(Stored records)
§ §

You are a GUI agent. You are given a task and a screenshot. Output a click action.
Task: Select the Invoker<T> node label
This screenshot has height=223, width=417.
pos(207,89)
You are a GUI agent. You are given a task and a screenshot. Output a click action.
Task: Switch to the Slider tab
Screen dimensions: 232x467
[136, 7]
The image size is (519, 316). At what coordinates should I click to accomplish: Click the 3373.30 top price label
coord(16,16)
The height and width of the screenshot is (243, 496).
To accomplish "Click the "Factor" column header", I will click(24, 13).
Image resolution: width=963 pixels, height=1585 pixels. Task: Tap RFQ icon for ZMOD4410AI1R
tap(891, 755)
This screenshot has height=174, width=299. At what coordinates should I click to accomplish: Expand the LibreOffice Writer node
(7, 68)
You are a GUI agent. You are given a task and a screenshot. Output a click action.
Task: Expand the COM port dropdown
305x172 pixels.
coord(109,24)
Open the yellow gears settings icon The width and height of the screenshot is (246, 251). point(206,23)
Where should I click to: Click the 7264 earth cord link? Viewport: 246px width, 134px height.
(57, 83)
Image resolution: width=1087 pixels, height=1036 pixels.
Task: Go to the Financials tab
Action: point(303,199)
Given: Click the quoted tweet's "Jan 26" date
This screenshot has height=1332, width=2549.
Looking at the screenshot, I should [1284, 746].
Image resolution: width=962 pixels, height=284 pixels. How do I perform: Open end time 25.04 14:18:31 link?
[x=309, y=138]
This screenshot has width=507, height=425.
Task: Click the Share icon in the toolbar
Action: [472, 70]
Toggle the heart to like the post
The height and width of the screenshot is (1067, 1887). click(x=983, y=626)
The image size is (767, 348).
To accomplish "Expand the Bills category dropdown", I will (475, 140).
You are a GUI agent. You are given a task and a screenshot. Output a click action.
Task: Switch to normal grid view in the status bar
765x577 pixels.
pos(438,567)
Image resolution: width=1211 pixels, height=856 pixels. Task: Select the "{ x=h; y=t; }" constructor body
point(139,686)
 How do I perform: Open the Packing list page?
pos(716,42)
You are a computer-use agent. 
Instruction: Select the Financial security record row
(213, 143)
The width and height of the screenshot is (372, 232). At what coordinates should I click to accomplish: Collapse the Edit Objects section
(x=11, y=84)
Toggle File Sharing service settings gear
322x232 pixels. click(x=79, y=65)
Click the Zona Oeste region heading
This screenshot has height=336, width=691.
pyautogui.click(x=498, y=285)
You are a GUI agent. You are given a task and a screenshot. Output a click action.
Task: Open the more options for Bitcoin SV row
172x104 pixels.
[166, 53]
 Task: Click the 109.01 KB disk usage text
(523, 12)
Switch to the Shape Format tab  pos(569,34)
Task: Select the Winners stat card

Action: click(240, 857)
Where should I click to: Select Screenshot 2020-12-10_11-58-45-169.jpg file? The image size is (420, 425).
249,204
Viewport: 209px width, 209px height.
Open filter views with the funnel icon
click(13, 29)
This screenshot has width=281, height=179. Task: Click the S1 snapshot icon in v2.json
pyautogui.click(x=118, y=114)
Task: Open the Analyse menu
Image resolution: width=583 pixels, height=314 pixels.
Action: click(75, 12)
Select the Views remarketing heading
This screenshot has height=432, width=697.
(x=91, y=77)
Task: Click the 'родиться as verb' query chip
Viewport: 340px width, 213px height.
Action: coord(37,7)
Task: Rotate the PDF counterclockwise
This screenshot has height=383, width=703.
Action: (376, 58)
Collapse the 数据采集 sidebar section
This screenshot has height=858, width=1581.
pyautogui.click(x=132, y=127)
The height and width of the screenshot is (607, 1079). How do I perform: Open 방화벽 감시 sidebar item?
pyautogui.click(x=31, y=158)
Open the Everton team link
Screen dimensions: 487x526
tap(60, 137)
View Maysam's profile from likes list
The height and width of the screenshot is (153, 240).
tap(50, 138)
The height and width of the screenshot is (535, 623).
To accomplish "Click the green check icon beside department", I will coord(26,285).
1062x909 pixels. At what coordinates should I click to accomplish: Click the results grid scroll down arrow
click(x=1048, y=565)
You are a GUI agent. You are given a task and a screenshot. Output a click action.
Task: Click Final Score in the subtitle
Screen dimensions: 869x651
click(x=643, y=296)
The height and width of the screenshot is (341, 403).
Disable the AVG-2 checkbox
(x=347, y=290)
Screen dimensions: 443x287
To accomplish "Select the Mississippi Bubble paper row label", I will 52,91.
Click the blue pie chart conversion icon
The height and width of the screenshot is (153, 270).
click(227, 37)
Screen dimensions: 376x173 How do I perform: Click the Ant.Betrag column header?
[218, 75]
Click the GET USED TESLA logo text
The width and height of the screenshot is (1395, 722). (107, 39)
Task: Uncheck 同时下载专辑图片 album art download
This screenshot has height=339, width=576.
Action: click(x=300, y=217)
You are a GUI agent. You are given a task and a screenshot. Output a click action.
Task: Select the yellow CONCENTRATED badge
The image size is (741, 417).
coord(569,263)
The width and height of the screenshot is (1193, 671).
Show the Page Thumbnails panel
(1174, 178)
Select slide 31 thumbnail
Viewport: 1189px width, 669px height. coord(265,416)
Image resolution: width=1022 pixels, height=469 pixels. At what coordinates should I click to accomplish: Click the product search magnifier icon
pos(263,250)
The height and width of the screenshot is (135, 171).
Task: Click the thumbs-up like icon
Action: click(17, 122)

§ §

Exercise:
Reproduce every line of the data exactly as it was written.

Output below:
You are a GUI agent. You are given a task and a screenshot. Output a click action.
Task: Select the Invoker<T> node label
This screenshot has height=223, width=417.
pos(207,89)
You are a GUI agent. You are given a task and a screenshot. Output a click action.
Task: Switch to the Slider tab
Screen dimensions: 232x467
[136, 7]
The image size is (519, 316). At what coordinates should I click to accomplish: Click the 3373.30 top price label
coord(16,16)
The height and width of the screenshot is (243, 496).
To accomplish "Click the "Factor" column header", I will click(24, 13).
Image resolution: width=963 pixels, height=1585 pixels. Task: Tap RFQ icon for ZMOD4410AI1R
tap(891, 755)
This screenshot has height=174, width=299. At what coordinates should I click to accomplish: Expand the LibreOffice Writer node
(7, 68)
You are a GUI agent. You are given a task and a screenshot. Output a click action.
Task: Expand the COM port dropdown
305x172 pixels.
coord(109,24)
Open the yellow gears settings icon The width and height of the screenshot is (246, 251). point(206,23)
Where should I click to: Click the 7264 earth cord link? Viewport: 246px width, 134px height.
(57, 83)
Image resolution: width=1087 pixels, height=1036 pixels.
Task: Go to the Financials tab
Action: point(303,199)
Given: Click the quoted tweet's "Jan 26" date
This screenshot has height=1332, width=2549.
Looking at the screenshot, I should [1284, 746].
Image resolution: width=962 pixels, height=284 pixels. How do I perform: Open end time 25.04 14:18:31 link?
[x=309, y=138]
This screenshot has width=507, height=425.
Task: Click the Share icon in the toolbar
Action: [472, 70]
Toggle the heart to like the post
The height and width of the screenshot is (1067, 1887). click(x=983, y=626)
The image size is (767, 348).
To accomplish "Expand the Bills category dropdown", I will (475, 140).
You are a GUI agent. You are given a task and a screenshot. Output a click action.
Task: Switch to normal grid view in the status bar
765x577 pixels.
pos(438,567)
Image resolution: width=1211 pixels, height=856 pixels. Task: Select the "{ x=h; y=t; }" constructor body
point(139,686)
 How do I perform: Open the Packing list page?
pos(716,42)
You are a computer-use agent. 
Instruction: Select the Financial security record row
(213, 143)
The width and height of the screenshot is (372, 232). At what coordinates should I click to accomplish: Collapse the Edit Objects section
(x=11, y=84)
Toggle File Sharing service settings gear
322x232 pixels. click(x=79, y=65)
Click the Zona Oeste region heading
This screenshot has height=336, width=691.
pyautogui.click(x=498, y=285)
You are a GUI agent. You are given a task and a screenshot. Output a click action.
Task: Open the more options for Bitcoin SV row
172x104 pixels.
[166, 53]
 Task: Click the 109.01 KB disk usage text
(523, 12)
Switch to the Shape Format tab  pos(569,34)
Task: Select the Winners stat card

Action: click(240, 857)
Where should I click to: Select Screenshot 2020-12-10_11-58-45-169.jpg file? The image size is (420, 425).
249,204
Viewport: 209px width, 209px height.
Open filter views with the funnel icon
click(13, 29)
This screenshot has width=281, height=179. Task: Click the S1 snapshot icon in v2.json
pyautogui.click(x=118, y=114)
Task: Open the Analyse menu
Image resolution: width=583 pixels, height=314 pixels.
Action: click(75, 12)
Select the Views remarketing heading
This screenshot has height=432, width=697.
(x=91, y=77)
Task: Click the 'родиться as verb' query chip
Viewport: 340px width, 213px height.
Action: coord(37,7)
Task: Rotate the PDF counterclockwise
This screenshot has height=383, width=703.
Action: (376, 58)
Collapse the 数据采集 sidebar section
This screenshot has height=858, width=1581.
pyautogui.click(x=132, y=127)
The height and width of the screenshot is (607, 1079). How do I perform: Open 방화벽 감시 sidebar item?
pyautogui.click(x=31, y=158)
Open the Everton team link
Screen dimensions: 487x526
tap(60, 137)
View Maysam's profile from likes list
The height and width of the screenshot is (153, 240).
tap(50, 138)
The height and width of the screenshot is (535, 623).
To accomplish "Click the green check icon beside department", I will coord(26,285).
1062x909 pixels. At what coordinates should I click to accomplish: Click the results grid scroll down arrow
click(x=1048, y=565)
You are a GUI agent. You are given a task and a screenshot. Output a click action.
Task: Click Final Score in the subtitle
Screen dimensions: 869x651
click(x=643, y=296)
The height and width of the screenshot is (341, 403).
Disable the AVG-2 checkbox
(x=347, y=290)
Screen dimensions: 443x287
To accomplish "Select the Mississippi Bubble paper row label", I will 52,91.
Click the blue pie chart conversion icon
The height and width of the screenshot is (153, 270).
click(227, 37)
Screen dimensions: 376x173 How do I perform: Click the Ant.Betrag column header?
[218, 75]
Click the GET USED TESLA logo text
The width and height of the screenshot is (1395, 722). (107, 39)
Task: Uncheck 同时下载专辑图片 album art download
This screenshot has height=339, width=576.
Action: click(x=300, y=217)
You are a GUI agent. You are given a task and a screenshot. Output a click action.
Task: Select the yellow CONCENTRATED badge
The image size is (741, 417).
coord(569,263)
The width and height of the screenshot is (1193, 671).
Show the Page Thumbnails panel
(1174, 178)
Select slide 31 thumbnail
Viewport: 1189px width, 669px height. coord(265,416)
Image resolution: width=1022 pixels, height=469 pixels. At what coordinates should I click to accomplish: Click the product search magnifier icon
pos(263,250)
The height and width of the screenshot is (135, 171).
Task: Click the thumbs-up like icon
Action: click(17, 122)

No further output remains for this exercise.